#### ACTIVITY:
Find and copy every line in the records that includes the string "agent".

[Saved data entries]
=-=-=-=-=

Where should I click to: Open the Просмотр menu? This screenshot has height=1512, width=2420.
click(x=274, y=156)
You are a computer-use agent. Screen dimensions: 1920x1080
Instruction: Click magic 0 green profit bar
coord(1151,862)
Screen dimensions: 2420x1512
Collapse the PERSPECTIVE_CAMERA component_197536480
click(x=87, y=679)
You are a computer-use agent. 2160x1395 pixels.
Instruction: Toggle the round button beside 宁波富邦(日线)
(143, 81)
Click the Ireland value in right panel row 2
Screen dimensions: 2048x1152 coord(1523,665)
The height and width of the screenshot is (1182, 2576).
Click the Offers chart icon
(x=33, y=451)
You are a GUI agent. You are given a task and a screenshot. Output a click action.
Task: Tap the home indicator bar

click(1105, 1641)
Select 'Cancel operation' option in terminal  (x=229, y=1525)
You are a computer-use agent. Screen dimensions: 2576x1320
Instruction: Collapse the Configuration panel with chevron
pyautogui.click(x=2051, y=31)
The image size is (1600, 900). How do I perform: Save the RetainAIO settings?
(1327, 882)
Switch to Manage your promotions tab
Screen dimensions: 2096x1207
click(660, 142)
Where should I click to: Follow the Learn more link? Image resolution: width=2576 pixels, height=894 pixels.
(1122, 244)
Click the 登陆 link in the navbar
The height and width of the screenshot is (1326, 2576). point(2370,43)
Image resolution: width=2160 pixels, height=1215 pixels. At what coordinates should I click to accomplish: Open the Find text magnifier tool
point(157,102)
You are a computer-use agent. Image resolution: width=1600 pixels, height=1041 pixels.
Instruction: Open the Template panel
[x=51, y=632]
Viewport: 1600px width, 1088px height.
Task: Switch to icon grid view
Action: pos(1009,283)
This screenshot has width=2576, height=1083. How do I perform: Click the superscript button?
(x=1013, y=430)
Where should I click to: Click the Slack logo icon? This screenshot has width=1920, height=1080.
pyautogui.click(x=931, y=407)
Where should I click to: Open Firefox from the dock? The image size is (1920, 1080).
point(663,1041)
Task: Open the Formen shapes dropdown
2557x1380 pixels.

=-=-=-=-=

#### OUTPUT FOR THIS EXERCISE:
You are a computer-use agent. Screen dimensions: 1920x1080
You are a computer-use agent. 2160x1395 pixels.
You are a GUI agent. You are given a task and a screenshot. Output a click action.
You are a computer-use agent. Screen dimensions: 2576x1320
You are a computer-use agent. Image resolution: width=1600 pixels, height=1041 pixels.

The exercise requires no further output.